Dengan potensi wisata seperti itu, sektor pariwisata di Kaltim tergolong primadona dalam menghasilkan devisa negara. Selain itu, sektor ini diharapkan menjadi salah satu sektor yang dapat menyerap tenaga kerja sebanyak-banyaknya, di saat krisis ekonomi yang tak kunjung selesai ini. Melalui model padat karya, tentu sektor pariwisata akan ikut mendorong tumbuhnya perekonomian nasional dan meningkatkan pendapatan masyarakat. Persyaratan utama yang dibutuhkan adalah keamanan dan ketenangan politik. Kedua hal itu sangat diharapkan oleh para wisatawan asing yang akan berkunjung ke Indonesia, khususnya Kaltim.

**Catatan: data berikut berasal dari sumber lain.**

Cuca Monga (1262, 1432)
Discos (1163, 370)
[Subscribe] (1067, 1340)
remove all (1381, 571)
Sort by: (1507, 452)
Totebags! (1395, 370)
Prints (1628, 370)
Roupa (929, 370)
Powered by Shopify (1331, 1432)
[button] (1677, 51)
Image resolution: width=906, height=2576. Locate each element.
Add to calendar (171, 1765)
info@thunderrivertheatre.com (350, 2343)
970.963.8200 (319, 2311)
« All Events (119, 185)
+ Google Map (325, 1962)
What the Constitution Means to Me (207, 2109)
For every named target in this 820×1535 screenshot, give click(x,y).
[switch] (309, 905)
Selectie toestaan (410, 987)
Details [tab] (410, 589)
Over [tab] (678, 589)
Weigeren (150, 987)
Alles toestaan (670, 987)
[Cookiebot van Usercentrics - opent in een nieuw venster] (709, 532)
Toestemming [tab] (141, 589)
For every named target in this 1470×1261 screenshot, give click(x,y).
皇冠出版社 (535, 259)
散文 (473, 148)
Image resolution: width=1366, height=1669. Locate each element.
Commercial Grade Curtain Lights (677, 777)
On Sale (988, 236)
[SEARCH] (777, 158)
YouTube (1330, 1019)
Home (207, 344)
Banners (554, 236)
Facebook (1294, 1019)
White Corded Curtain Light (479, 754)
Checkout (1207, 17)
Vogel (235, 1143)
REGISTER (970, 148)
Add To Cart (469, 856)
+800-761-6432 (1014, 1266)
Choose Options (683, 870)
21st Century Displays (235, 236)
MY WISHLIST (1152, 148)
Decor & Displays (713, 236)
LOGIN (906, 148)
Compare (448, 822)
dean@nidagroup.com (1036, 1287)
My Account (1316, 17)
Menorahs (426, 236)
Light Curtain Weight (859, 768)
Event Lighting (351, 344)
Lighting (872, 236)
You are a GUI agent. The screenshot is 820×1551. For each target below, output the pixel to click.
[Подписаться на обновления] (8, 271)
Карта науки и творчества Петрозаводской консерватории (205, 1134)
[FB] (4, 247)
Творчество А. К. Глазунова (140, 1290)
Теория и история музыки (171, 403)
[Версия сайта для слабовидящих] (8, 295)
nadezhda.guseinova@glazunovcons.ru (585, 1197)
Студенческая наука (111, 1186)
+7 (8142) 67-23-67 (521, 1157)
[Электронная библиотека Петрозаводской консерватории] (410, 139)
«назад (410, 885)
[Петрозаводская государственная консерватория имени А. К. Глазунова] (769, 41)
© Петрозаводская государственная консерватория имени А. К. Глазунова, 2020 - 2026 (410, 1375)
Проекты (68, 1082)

Jumlah wisatawan mancanegara (wisman) yang ber kunjung ke Kaltim pada 1997 dan 1998 adalah 42.817 orangdan 19.590 orang, sementara wisatawan domestik 1.345.650 orang dan 788.686 orang. Dengan demikian, jumlah total wisatawan pada 1997 dan 1998 adalah 1.388.467 orang dan 808.276 orang. Jumlahnya menurun drastis karena faktor keamanan yang kurang kondusif serta kerusuhan yang sedang marak di tanah air, terutama kerusuhan medio Mei 1998 di Jakarta, Solo, Medan, dan Surabaya. Ternyata, secara signifikan faktor ini sangat berpengaruh terhadap kunjungan wisatawan asing maupun domestik ke Kaltim. Nasib yang sama juga menimpa daerah lain.jadi kaltim membutuhkan aparat keamanan untuk mengamankan dan mengawasi provinsi kaltim,agar para wisatawan yang ingin berkunjung tidak mengurungkan niat nya untuk berwisata ke kaltim dan Negara tempat asal wisatawan mengijinkan warga nya untuk ke Indonesia terutama ke kaltim dan mencabut peringatan travel warning ke Indonesia.selain itu untuk menunjang pariwisata di kaltim,infrastruktur di kaltim harus diperbaiki,seperti bandara,jalan raya,agar akses untuk ke daerah tujuan wisata bisa tercapai dengan mudah dan cepat,selain itui dengan akses yang mudah,kaltim akan banyak menarik wisatawan,karena kaltim di dukung oleh banyak potensi pariwisata.dan keinginan kaltim untuk menjadikan tempat daerah wisata nya sebagai primadona tourism perlahan bisa terpenuhi.


B.1 MUST TO HAVE
Yang harus dimiliki untuk memenuhi kebutuhan konsumen adalah,pengelolaan dan pengembangan situs bersejarah seperti museum,arca,dan prasasti  harus dijaga dan dilestarikan betul nilai sejarah nya,agar saat para wisatawan datang kesana mereka akan sangat tertarik untuk mengetahui nilai sejarah situs tersebut.

B.2 NICE TO HAVE
Pengelola juga harus memperbaiki akses untuk mencapai tempat situs bersejarah tersebut,agar para wisatawan tidak menunggu lama unutk sampai kesana,selain itu pemda setempat juga wajib memfasilitasi dan memperbaki sarana dan prasarana yg ada,agar para wisatawan bias betah dan akan balik lagi jika berkunjung kesana.

C.SHADOW NEED COAST
Dan biaya yg dibutuhkan konsumen juga relative tidak mahal unutk melihat dan mengunjungi situs sejarah di Kalimantan timur,mungkin bagi wisatawan dari daerah lain harus mengeluarkan cost lebih,karena dia harus menggunakan pesawat atau kapal untuk sampai di Kalimantan timur,beda dengan masyarakat kaltim,mereka hanya perlu naik bus atau kendaraan pribadi unutk sampai kesana.


PENUTUP
Demikian analisis saya mengenai potensi wisata yang ada di Kalimantan timur,kurang lebih nya saya mohon maaf.karena manusia tidak pernah lepas dari kesalahan.